▶ Tasks and exercises:
1. In the Pac-12 rewind, what was the average margin of victory across the nine wins by Pac-12 teams on Saturday?
2. Please extend the Pac-12 rewind article by a few paragraphs, picking up after its final sentence.

Pac-12 rewind: Colorado survives, UW and Oregon roll as epic non-conference performance continues

Pac-12 rewind: Colorado survives, UW and Oregon roll as epic non-conference performance continues

Recapping the best and worst of Week 3 action across the Pac-12 …

Theme of the week: Blowouts

Of the nine wins collected by Pac-12 teams on Saturday, only one (Colorado over Colorado State) was closer than two touchdowns. The average margin of victory? Try 28.7 points. And in several cases, the margin could have been vastly worse. UCLA scored 45 points in the first half against North Carolina Central; Washington State scored 43 in the first against Northern Colorado; Washington slammed Michigan State with 35 in the first; and Oregon posted 34 in 30 minutes on Hawaii.

Theme of next week: The AP poll

The dearth of upsets in Week 3 means the Pac-12 will begin round-robin play on Sept. 23 with eight teams ranked in the AP top-25 poll (for the second consecutive week). That should ensure a barrage of ranked-against-ranked matchups throughout October and loads of primetime TV slots for the conference. Only the SEC has ever placed eight teams in the AP rankings.

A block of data

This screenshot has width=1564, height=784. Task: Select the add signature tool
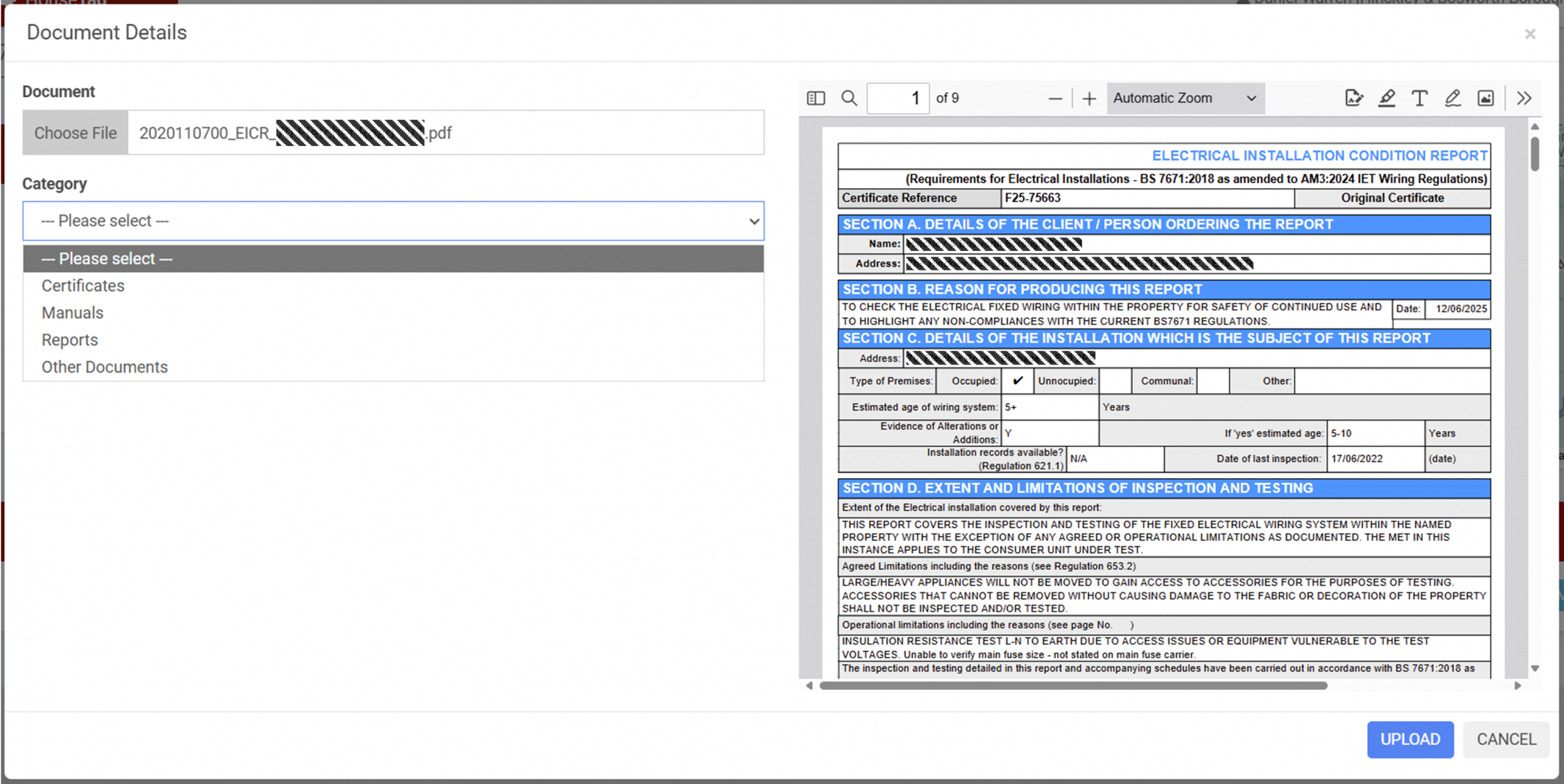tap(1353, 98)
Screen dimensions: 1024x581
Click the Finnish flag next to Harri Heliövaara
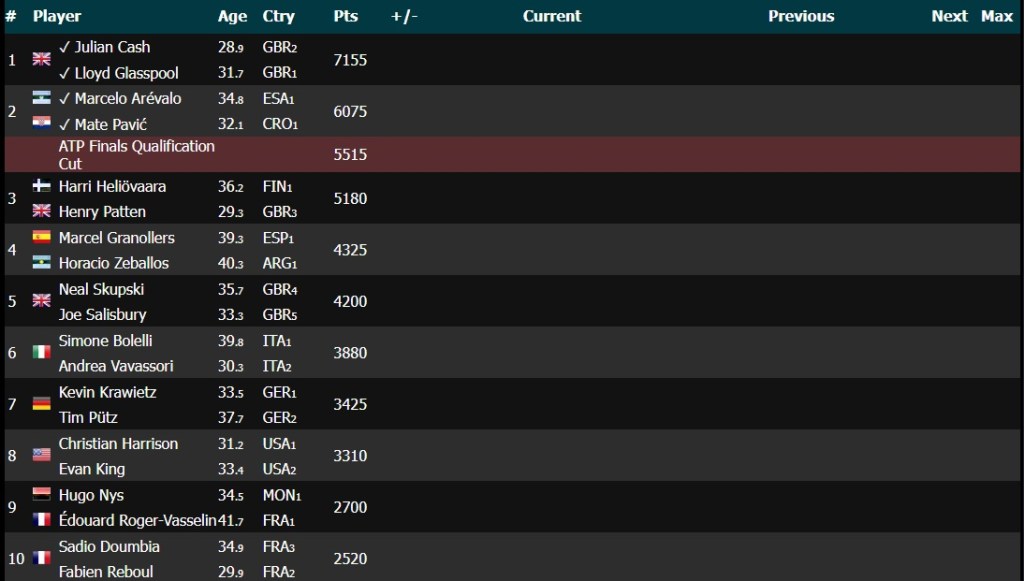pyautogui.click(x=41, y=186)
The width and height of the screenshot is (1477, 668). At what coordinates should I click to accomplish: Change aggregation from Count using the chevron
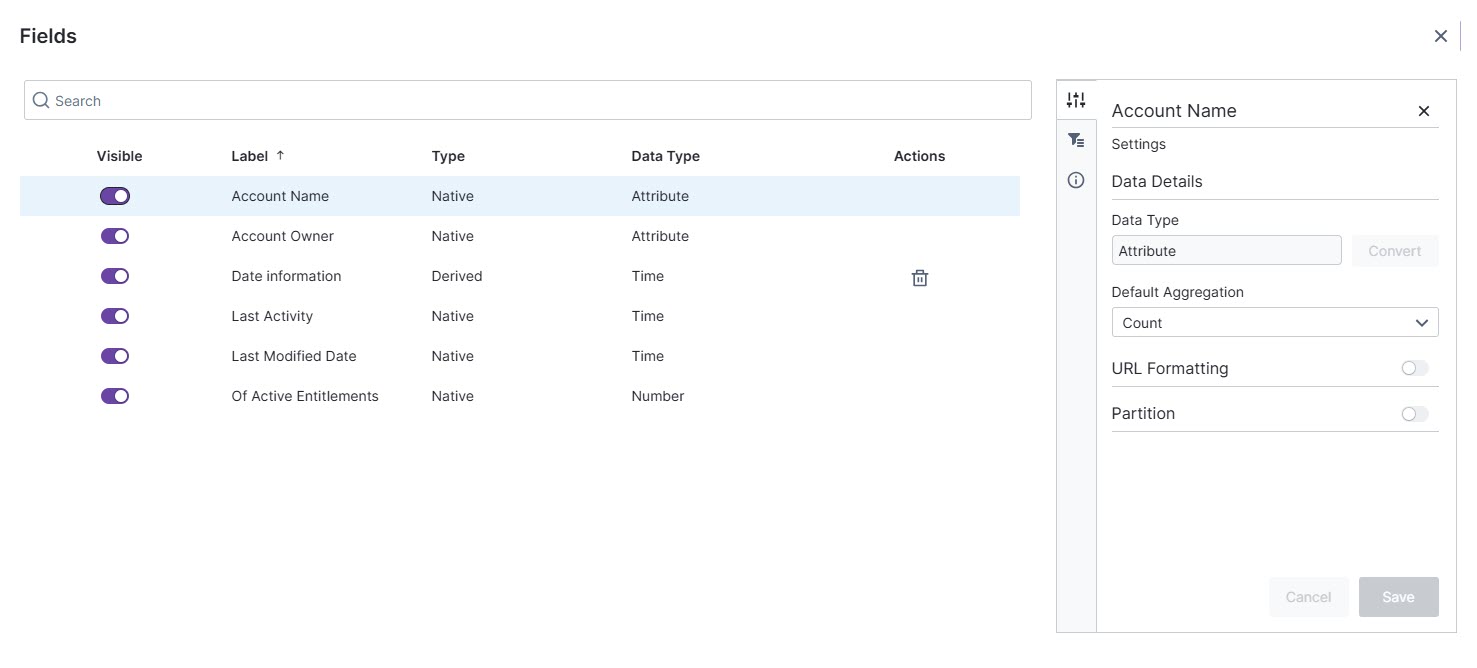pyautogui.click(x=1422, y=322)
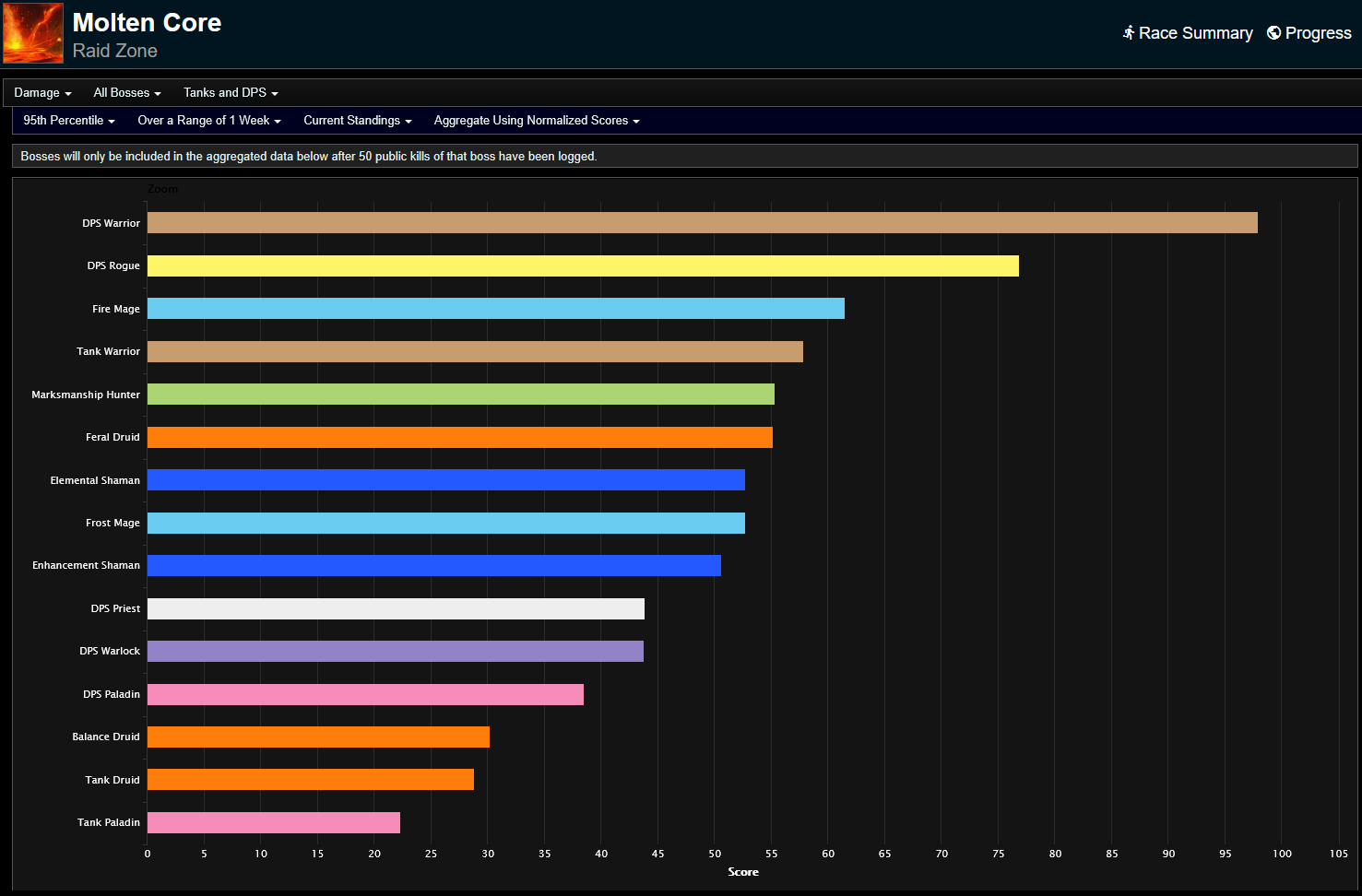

▶ Replies:
1. 28.7 points.

2.
Theme of the month: September success

The Pac-12 went 9-2 this week and has an overall mark of 29-5 in non-conference play, with two games remaining (Stanford and USC against Notre Dame). The winning percentage of .852 tracks as one of the best in recent history for any conference. In 2011, the Big 12’s non-conference win rate was .900, while the SEC hit .879 just five years ago. What’s more, the Pac-12 is 7-3 against Power Five opposition, and only one of the five losses (Stanford to Sacramento State) qualifies as an upset. The other four (ASU to Fresno State and Oklahoma State, Arizona to Mississippi State and Cal to Auburn) all came with the Pac-12 as the underdog.

Theme of the season: Bowl math

The conference is contractually tied to seven bowl games and often struggles to produce enough eligible teams to fulfill its commitments. This year, it could have more participants than slots available. Eight teams are halfway to eligibility with nine games remaining. That provides an immense cushion given that losses are sure to pile up over October and November. The Pac-12 hasn’t produced eight eligible teams since the 2017 season, when nine cleared the bar and two, Washington and USC, reached the New Year’s Six.

Game of the week: Colorado 43, Colorado State 35 (OT)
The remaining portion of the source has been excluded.